··· Source data ···
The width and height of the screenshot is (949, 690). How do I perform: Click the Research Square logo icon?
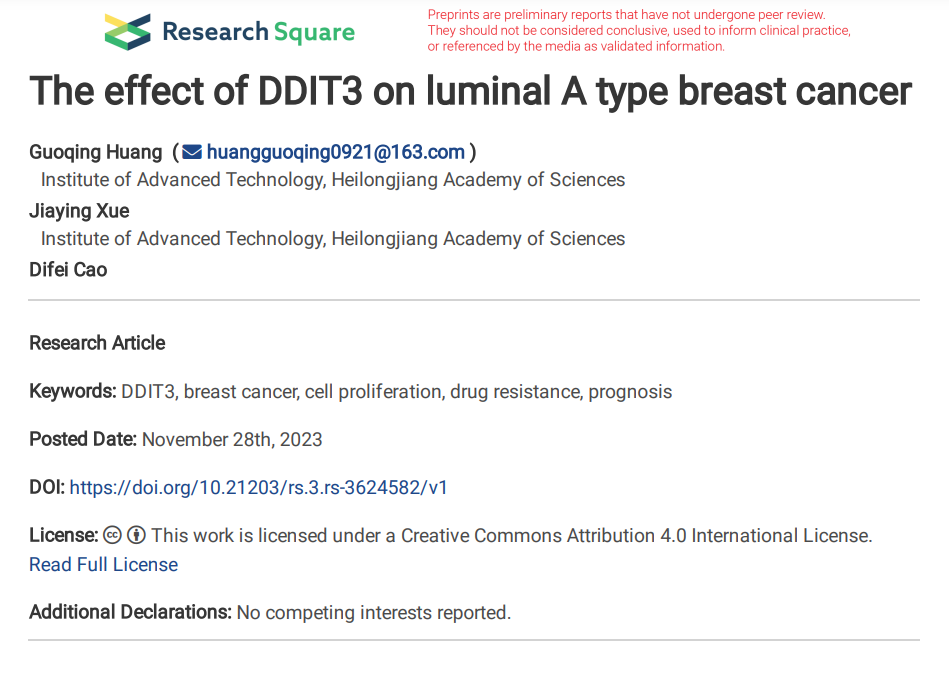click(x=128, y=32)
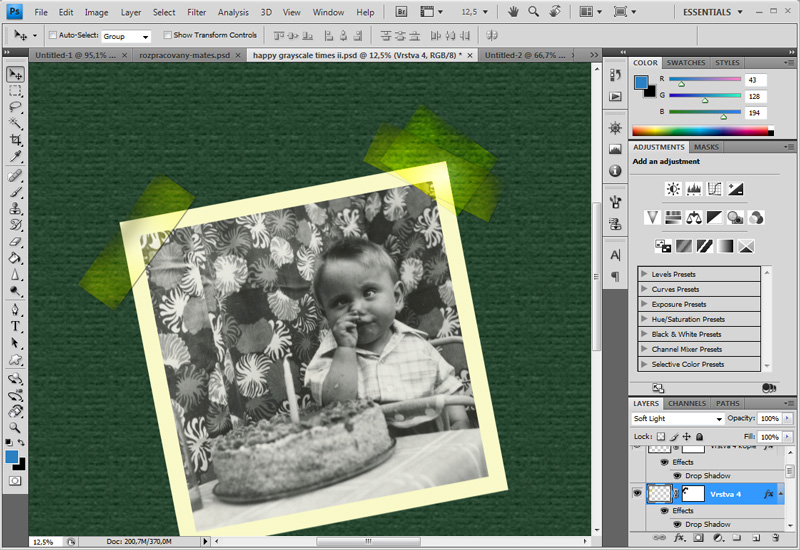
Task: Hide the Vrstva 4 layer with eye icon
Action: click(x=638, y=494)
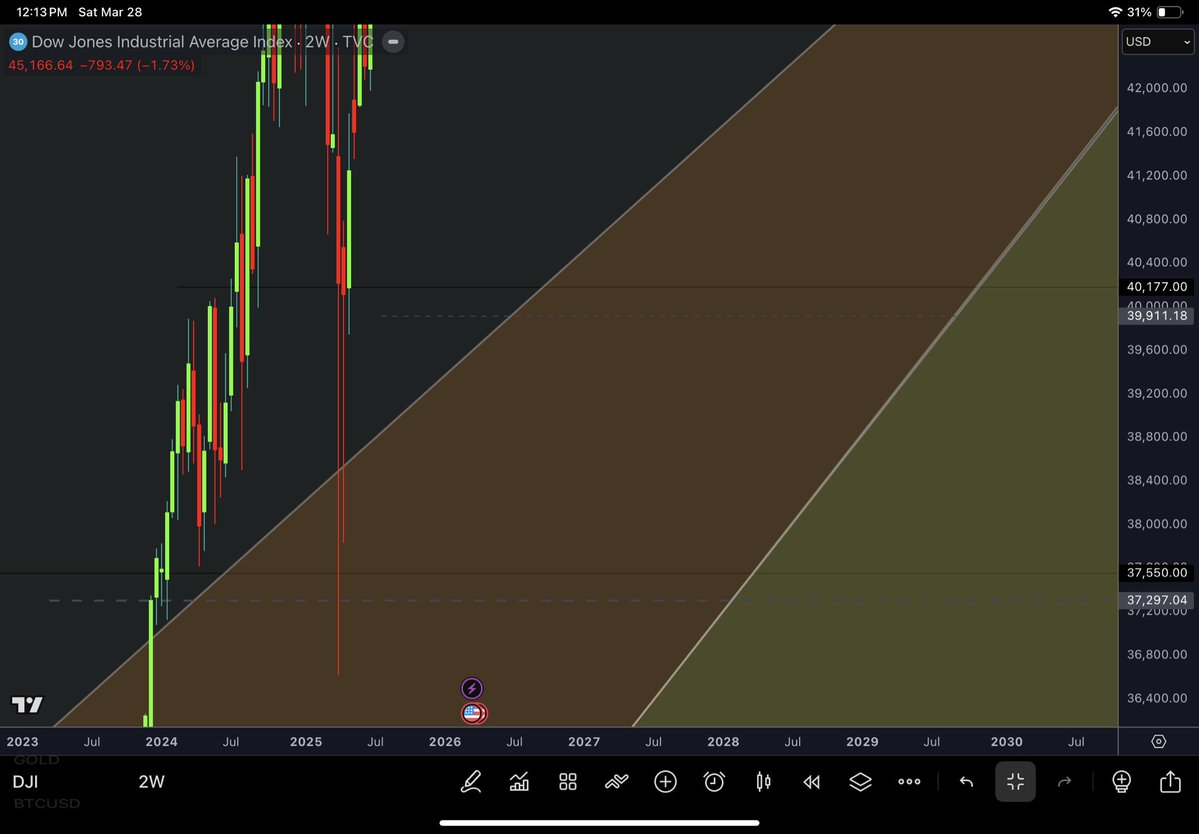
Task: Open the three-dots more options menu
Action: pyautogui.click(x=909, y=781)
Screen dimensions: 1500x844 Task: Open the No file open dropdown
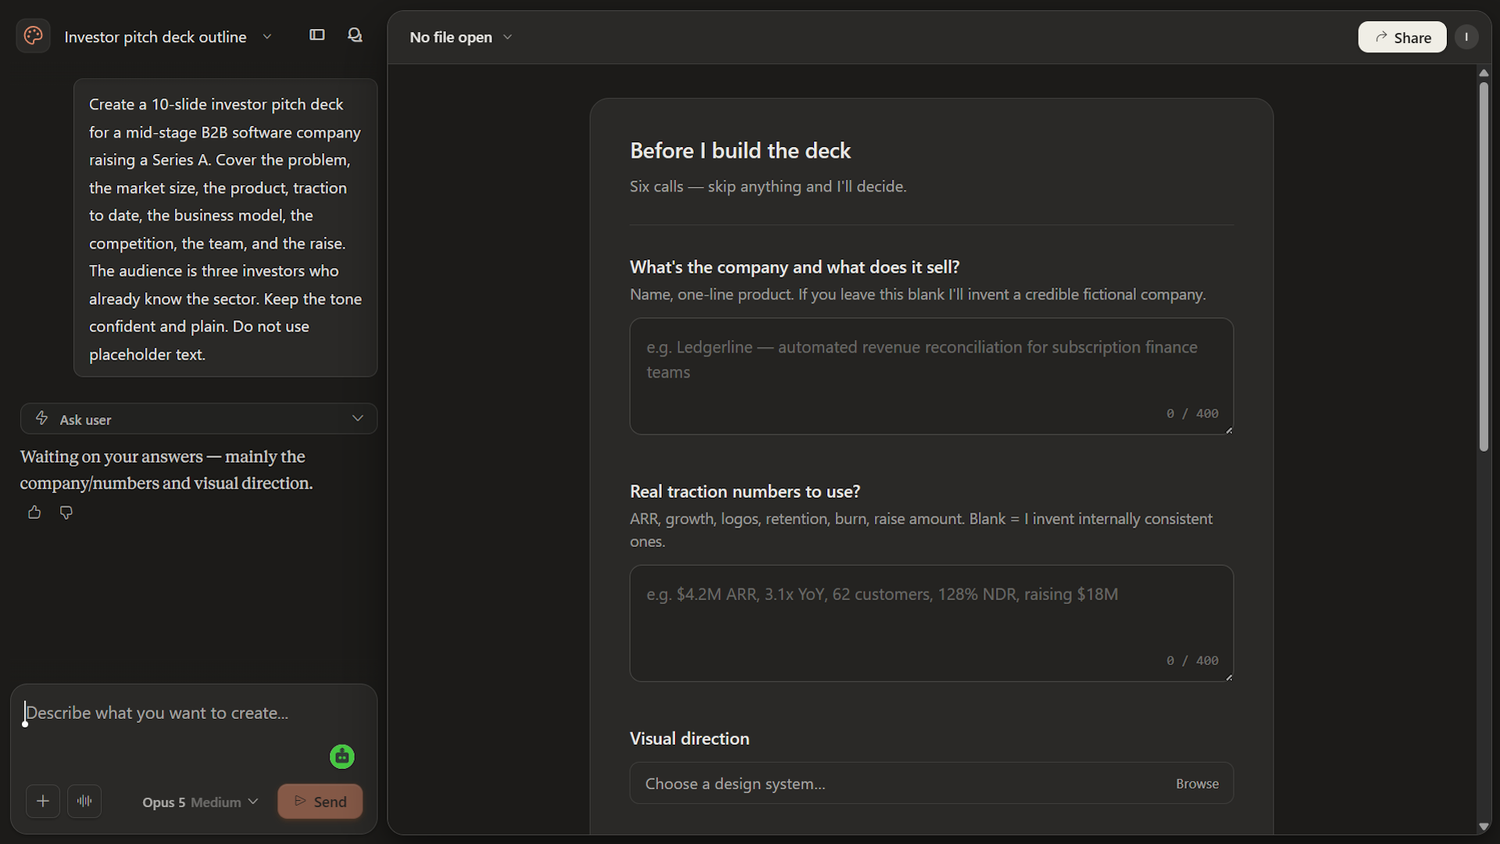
···
◆ What you have to do:
Without changing a word, transcribe all of the data and omit its images.

◆ Completed exercise:
The width and height of the screenshot is (949, 690). How do I perform: Click the Research Square logo icon?
click(x=128, y=32)
Task: Hide the Vrstva 4 layer with eye icon
Action: click(x=638, y=494)
Task: Open the three-dots more options menu
Action: pyautogui.click(x=909, y=781)
Screen dimensions: 1500x844 Task: Open the No file open dropdown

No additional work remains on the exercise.